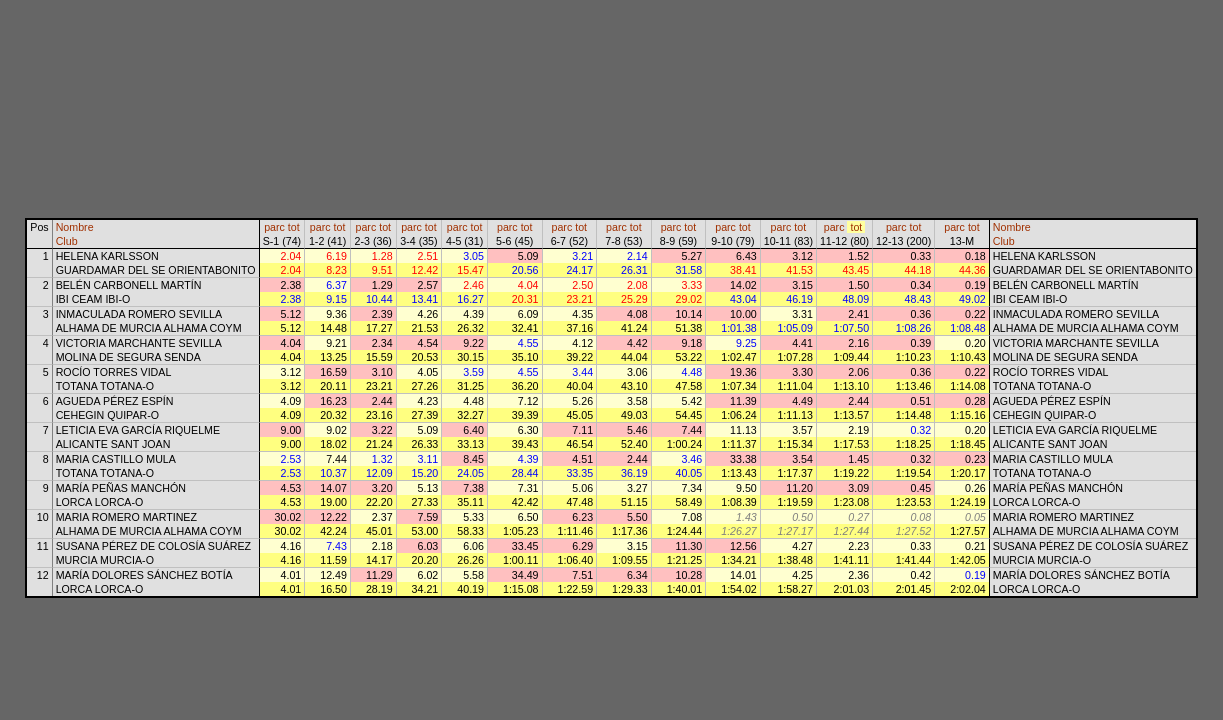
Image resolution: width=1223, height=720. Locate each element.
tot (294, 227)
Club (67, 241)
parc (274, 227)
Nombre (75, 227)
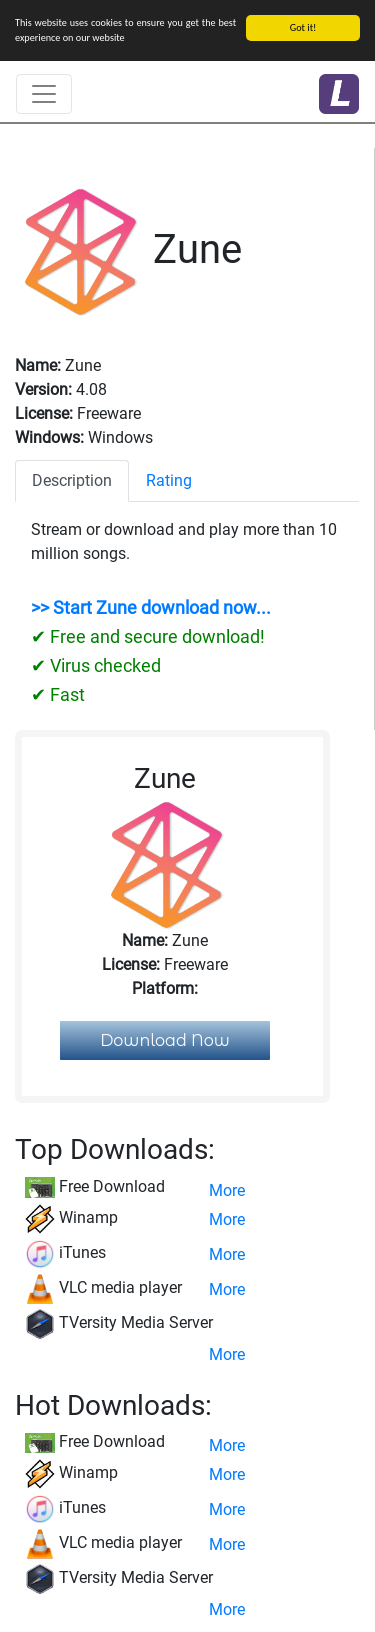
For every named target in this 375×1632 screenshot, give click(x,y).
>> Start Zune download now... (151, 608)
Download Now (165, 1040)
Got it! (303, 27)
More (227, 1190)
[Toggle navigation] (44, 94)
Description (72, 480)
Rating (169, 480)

-*-

- **Written problem**: Convert every item above into a JSON list of strings, one string per line, with blank lines omitted. Leave the pictures out.

- **Exercise result**:
[
  "Image resolution: width=1223, height=720. Locate each element.",
  "tot (294, 227)",
  "Club (67, 241)",
  "parc (274, 227)",
  "Nombre (75, 227)",
  "For every named target in this 375×1632 screenshot, give click(x,y).",
  ">> Start Zune download now... (151, 608)",
  "Download Now (165, 1040)",
  "Got it! (303, 27)",
  "More (227, 1190)",
  "[Toggle navigation] (44, 94)",
  "Description (72, 480)",
  "Rating (169, 480)"
]